Some exploratory group members spent stints of up to four months immersing themselves in India, sharing meals with focus-group participants and conducting repeated home visits to learn about their driving habits. One result: few Indians desired side or rear air bags hidden in the body panels, but most wanted a prominent bonnet out front as a perceived crash buffer in case of a head-on accident.
Today, the Datsun project has a core team of 15 full-time members—including a former dishwasher marketer at Hitachi Ltd. and a septuagenarian chief engineer lured out of retirement—who work with 250 other Nissan employees not exclusively devoted to Datsun. Leading Team Datsun is Vincent Cobee, a sharp-elbowed younger executive Mr. Ghosn put in charge after he successfully led the relaunch of one of the company's subcompacts. A Harvard Business School graduate with years of experience in the auto industry, the 44-year-old Mr. Cobee stands out even in Nissan's heterogeneous culture. Insiders say he has left mouths agape by routinely challenging higher-ranked executives at internal meetings, but he says he is unapologetic. "There is a tacit recognition that you don't do some things without some level of friction," said Mr. Cobee.
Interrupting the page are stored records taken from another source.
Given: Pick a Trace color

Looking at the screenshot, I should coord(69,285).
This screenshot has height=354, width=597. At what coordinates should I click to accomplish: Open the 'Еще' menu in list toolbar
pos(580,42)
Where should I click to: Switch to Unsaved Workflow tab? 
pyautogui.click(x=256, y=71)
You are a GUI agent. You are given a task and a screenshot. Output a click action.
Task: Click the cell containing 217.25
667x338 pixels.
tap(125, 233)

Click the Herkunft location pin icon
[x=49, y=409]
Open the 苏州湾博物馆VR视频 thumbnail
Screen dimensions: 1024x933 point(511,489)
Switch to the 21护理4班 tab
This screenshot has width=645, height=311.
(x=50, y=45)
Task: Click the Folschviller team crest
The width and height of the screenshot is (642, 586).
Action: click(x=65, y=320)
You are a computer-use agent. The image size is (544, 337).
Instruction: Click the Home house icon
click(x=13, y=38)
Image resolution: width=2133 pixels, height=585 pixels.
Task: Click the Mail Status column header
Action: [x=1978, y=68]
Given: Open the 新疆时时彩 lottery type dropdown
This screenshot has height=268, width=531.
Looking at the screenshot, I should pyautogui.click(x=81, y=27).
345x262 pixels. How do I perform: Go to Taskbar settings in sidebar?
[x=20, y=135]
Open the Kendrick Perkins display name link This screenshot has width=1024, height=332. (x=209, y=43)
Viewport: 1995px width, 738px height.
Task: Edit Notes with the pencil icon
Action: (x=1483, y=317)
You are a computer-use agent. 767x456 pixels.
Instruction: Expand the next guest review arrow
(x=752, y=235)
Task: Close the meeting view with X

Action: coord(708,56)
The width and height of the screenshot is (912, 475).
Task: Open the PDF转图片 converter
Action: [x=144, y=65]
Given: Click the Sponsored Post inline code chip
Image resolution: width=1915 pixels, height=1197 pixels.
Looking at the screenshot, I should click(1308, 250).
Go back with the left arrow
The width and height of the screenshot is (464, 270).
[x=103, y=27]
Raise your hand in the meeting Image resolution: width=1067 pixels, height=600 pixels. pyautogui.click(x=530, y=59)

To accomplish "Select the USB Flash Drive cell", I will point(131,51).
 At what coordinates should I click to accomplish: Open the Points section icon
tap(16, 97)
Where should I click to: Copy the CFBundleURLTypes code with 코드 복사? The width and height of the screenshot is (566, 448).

Neither Mr. Cobee nor other Nissan executives would discuss most features of the new Datsun. But according to a sketch viewed by the Journal, the reincarnated car will have its familiar hexagonal-shaped front end and honeycomb grille with a blue Datsun badge. Other features may not be as glamorous. As it looks for shortcuts, the company is considering replacing data-intensive and layered quality and safety checks with simplified final reviews based on hands-on inspections. As part of that effort, Nissan rehired a veteran engineer, the 70-year-old Mr. Hosaka, 11 years after he retired from heading Nissan's March/Micra small car development program in the 1980s and 1990s. His job: helping Datsun engineers rediscover how cars can be sped to market based on a simpler era, when blueprints were sketched out by hand.
"In cars made for the U.S. market, these days there's a huge mountain of regulatory and product liability paperwork," Mr. Hosaka said. "But that's not necessary for developing markets, where they are looking at the bigger picture."